Document segment:
Sitting all day can have detrimental effects on our health over time, contributing to increased risks of high blood pressure, elevated cholesterol levels, even increased risks of heart disease and cancer. To curb these problems, experts recommend taking breaks throughout the day to sneak in frequent movement.
Recent research shows that regular bouts of short, light activity may be more beneficial than, say, a long workout after a full day of sitting. A 2015 study published in the Clinical Journal of the American Society of Nephrology found that by walking two minutes out of every hour of sitting, research participants lowered their risk of premature death by 33 percent.
And even if you aren’t sitting at a desk all day, taking regular breaks from what you are doing can be beneficial.
The Centers for Disease Control and Prevention recommends taking five-minute breaks throughout the day to get a change of pace from what you normally do, no matter whether you’re sitting at a desk or not. Activities like getting up to stretch, walking to get a glass of water, or getting up to make calls are all ways to get a few minutes of movement.
For many of us, one of the challenges in moving every hour can be simply remembering to move every hour.
If you need help remembering to move, try one of these ideas below. Here are six ways to remind yourself to move every hour (or two hours, or whatever your work schedule permits):
1) Set a phone alarm. Even the most basic alarm clock on a phone will do the trick in letting you know when an hour is up. If your phone has the functionality to repeat, set an alarm to repeat every hour. If not, you can set a different alarm for every hour during the workday. Or even still, you can set just one alarm for the first hour of the day, then simply push that alarm one hour back every time it goes off.
2) Set a timer on your phone. Similar to a phone alarm, you can set timers on many smartphones, such as the iPhone. In the same settings as your alarm clock, you can set a timer to count down from one hour (or any other amount of time). When the timer goes off, simply start it again for your next hourly countdown.
3) Set an Outlook reminder. If you use Outlook, put it to work as your reminder to move. Create a “move” event every hour and mark out the time as busy for 5 minutes (say, 8:00 a.m.-8:05 a.m., for example), and set the event to recur daily for every weekday. Create an event for each hour throughout the day and save. It may seem meticulous, but it’ll get the job done! And if you take the time just once to create those events, they’ll be in your calendar forever, so as long as you’re active on the computer, you’ll get the reminders.
4) Get an app. There are countless apps that serve as reminders to move, ranging from bare-bones countdowns to more technical options with work-friendly exercises you can try out. Some are free and others have a small fee, and some are even available for computer use. This list from University of Missouri System is a great place to start.
5) Use a fitness tracker. Fitbit is one example of a fitness tracker with reminders to move built right into its functionality. Fitbit’s app reminds you to take at least 250 steps every hour, and it’s a wise way to incorporate regular movement with your overall steps goal for the day. Garmin and Apple Watch also have built-in features for reminders to move.
6) See — and pour — the glass as only half full. Fill your work glass only a fraction of the way, so that you run out of water quicker and need to refill your glass more frequently throughout the day. Bonus: Keep drinking water regularly, and any trips to the washroom will provide more opportunities to slip in some needed movement into the day.

Extracted records:
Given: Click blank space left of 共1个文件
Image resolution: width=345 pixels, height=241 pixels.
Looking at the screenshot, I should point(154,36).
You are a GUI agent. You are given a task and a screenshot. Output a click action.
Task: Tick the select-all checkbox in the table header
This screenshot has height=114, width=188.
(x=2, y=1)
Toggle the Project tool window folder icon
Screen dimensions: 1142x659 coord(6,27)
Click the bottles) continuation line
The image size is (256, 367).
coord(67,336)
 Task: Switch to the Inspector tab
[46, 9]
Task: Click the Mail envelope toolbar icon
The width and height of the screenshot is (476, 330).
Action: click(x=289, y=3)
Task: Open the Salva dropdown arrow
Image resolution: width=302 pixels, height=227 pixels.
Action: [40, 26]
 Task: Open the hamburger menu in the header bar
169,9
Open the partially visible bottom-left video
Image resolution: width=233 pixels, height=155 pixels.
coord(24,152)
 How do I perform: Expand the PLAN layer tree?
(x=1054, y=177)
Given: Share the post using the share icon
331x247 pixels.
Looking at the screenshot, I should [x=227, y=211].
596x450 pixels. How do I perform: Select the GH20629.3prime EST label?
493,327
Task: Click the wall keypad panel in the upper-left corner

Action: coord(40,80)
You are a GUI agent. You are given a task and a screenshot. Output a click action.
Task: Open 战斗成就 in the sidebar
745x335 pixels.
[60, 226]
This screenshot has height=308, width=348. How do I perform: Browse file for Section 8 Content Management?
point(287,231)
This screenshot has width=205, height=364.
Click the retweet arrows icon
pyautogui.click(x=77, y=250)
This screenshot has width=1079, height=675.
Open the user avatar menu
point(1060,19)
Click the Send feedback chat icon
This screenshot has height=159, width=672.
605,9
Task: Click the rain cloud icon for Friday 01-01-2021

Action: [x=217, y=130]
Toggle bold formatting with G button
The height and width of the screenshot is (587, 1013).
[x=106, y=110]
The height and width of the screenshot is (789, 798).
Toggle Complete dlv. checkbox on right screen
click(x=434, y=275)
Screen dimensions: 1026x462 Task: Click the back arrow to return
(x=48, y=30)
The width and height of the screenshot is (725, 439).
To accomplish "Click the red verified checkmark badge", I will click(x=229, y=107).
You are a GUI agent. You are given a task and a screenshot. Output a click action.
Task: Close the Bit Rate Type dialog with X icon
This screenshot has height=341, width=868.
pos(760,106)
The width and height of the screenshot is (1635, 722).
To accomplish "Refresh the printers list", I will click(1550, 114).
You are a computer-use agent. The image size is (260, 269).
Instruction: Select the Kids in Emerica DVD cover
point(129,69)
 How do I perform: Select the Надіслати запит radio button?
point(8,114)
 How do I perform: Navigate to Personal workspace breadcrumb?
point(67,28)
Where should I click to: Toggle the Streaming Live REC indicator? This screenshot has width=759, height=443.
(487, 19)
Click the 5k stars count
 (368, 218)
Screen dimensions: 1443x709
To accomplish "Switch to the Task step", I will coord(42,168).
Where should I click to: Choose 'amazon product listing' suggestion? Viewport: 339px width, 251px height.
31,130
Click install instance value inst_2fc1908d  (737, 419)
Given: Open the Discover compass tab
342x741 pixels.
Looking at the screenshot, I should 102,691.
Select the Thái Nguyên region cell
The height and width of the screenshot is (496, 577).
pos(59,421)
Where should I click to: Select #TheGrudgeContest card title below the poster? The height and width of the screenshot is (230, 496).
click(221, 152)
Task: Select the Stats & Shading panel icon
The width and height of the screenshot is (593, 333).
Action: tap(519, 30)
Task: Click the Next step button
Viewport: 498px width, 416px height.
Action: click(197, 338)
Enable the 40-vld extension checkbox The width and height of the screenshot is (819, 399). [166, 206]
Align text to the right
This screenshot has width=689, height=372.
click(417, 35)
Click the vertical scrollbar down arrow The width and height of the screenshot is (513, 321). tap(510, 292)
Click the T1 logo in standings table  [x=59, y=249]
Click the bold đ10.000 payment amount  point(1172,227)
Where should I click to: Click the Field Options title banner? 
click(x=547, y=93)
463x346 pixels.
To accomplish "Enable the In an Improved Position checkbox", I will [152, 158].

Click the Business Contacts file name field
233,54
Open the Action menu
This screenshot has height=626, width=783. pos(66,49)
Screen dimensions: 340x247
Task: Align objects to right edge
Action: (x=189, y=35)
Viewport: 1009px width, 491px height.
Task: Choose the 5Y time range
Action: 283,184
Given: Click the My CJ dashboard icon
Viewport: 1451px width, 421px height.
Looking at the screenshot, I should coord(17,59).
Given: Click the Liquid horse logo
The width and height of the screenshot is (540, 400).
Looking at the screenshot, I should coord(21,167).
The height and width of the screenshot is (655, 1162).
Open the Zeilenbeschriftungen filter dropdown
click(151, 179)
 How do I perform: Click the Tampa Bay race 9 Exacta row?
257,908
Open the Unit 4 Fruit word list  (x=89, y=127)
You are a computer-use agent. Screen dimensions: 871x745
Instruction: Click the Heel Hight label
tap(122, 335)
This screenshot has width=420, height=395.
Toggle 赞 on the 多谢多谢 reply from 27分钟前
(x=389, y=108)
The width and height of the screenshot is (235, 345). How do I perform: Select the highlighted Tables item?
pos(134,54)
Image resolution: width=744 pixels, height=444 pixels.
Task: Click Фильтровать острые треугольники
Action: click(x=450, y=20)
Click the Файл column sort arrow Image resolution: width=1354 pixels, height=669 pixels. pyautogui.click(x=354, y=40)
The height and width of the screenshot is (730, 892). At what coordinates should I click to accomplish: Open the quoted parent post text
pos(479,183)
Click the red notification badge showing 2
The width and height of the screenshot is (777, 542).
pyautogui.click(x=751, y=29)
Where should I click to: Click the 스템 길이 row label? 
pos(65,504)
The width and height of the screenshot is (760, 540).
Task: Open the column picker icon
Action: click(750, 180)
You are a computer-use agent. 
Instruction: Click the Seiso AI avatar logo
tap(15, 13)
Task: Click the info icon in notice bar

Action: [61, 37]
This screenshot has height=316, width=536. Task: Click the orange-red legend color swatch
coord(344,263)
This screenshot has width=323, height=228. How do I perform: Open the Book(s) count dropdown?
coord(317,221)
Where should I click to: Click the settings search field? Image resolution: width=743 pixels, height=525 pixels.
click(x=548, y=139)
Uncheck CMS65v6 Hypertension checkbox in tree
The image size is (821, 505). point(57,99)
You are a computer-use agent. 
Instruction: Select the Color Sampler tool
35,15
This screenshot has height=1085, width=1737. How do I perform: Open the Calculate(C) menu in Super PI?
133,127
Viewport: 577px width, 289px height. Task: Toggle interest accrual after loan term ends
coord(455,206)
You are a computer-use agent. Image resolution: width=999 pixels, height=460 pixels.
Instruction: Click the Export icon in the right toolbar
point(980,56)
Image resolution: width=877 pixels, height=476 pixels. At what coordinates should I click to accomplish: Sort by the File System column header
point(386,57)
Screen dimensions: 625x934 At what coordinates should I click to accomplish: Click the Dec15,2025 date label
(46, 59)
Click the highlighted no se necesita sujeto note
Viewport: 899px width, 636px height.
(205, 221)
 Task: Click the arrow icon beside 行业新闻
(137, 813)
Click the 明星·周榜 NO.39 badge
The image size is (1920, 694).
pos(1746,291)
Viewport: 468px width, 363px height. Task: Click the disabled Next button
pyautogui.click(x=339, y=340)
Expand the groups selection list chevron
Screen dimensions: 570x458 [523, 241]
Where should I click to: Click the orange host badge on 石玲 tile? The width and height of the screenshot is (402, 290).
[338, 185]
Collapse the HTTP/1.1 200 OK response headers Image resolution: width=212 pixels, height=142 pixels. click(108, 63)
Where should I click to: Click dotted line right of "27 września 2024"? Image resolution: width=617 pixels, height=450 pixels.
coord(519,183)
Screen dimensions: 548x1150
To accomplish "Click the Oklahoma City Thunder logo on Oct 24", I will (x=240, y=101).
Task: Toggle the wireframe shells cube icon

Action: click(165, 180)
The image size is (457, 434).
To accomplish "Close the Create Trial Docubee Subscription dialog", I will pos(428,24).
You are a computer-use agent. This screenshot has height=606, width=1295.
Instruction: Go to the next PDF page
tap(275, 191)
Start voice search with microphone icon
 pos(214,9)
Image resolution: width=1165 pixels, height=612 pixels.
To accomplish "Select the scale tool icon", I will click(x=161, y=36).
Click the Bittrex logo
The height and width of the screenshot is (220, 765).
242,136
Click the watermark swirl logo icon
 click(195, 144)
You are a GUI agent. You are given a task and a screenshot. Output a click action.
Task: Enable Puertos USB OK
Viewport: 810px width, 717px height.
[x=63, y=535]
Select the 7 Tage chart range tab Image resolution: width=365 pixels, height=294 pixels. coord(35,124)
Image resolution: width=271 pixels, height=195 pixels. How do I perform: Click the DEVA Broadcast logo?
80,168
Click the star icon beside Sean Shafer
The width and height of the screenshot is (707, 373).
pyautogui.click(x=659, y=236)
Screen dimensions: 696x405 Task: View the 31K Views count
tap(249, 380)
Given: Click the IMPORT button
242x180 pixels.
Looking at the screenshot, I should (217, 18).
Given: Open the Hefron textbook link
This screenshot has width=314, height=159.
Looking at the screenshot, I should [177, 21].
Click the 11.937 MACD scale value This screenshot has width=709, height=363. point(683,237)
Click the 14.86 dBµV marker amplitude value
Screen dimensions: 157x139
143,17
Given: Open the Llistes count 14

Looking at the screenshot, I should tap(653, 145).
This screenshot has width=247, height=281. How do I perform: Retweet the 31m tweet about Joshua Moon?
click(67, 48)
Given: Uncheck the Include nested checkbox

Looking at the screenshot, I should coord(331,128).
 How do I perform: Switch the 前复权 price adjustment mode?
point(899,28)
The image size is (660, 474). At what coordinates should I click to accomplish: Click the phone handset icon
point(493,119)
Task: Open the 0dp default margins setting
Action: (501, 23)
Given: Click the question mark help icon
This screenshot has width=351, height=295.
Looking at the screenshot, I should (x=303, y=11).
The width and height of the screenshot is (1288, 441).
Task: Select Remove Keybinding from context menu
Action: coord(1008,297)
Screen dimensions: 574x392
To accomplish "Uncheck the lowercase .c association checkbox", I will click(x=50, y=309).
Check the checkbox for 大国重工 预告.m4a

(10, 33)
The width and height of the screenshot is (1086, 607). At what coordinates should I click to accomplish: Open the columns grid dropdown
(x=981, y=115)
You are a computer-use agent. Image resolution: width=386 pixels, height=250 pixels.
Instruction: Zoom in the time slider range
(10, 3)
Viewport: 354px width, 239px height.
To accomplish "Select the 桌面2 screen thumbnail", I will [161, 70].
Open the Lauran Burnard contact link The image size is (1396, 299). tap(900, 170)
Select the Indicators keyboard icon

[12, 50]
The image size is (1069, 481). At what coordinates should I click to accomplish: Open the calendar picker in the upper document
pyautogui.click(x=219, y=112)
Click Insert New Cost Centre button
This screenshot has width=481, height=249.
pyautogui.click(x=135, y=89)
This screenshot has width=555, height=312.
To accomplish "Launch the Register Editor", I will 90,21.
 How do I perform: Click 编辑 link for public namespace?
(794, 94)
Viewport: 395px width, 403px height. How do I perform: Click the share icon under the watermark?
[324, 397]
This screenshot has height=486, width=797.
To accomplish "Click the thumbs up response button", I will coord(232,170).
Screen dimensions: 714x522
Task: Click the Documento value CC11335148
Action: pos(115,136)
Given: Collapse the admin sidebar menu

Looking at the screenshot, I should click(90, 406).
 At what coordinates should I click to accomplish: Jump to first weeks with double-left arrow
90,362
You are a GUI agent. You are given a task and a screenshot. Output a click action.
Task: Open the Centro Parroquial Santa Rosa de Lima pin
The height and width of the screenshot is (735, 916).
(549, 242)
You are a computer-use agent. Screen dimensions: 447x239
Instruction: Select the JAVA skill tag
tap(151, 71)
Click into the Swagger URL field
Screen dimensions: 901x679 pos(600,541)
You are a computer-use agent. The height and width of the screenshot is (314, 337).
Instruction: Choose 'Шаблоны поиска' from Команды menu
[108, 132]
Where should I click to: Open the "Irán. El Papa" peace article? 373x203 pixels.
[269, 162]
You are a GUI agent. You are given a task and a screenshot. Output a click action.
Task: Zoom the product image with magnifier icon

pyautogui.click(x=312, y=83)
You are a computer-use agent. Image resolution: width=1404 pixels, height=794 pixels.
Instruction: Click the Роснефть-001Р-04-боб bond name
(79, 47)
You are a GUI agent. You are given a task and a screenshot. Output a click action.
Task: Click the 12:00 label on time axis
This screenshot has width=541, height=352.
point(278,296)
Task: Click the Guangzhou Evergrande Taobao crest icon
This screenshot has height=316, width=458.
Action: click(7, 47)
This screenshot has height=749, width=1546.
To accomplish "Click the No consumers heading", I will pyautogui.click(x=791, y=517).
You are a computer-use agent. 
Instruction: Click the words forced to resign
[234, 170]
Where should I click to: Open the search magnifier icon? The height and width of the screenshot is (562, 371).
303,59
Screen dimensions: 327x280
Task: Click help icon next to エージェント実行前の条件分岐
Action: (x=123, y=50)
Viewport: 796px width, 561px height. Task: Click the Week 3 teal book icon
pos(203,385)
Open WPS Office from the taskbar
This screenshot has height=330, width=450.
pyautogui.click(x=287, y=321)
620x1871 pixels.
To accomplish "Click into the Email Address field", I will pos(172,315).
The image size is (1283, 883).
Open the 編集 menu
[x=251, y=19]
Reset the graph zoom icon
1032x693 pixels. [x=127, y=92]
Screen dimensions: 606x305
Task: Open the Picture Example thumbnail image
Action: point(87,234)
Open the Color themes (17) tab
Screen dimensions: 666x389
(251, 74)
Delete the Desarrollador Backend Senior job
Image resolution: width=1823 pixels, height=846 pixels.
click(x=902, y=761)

Prompt:
Reproduce the passage of the article on reminders to move, starting at "The Centers for" and ending at "minutes of movement.". Rely solely on the text about moving every hour.

Final answer:
The Centers for Disease Control and Prevention recommends taking five-minute breaks throughout the day to get a change of pace from what you normally do, no matter whether you’re sitting at a desk or not. Activities like getting up to stretch, walking to get a glass of water, or getting up to make calls are all ways to get a few minutes of movement.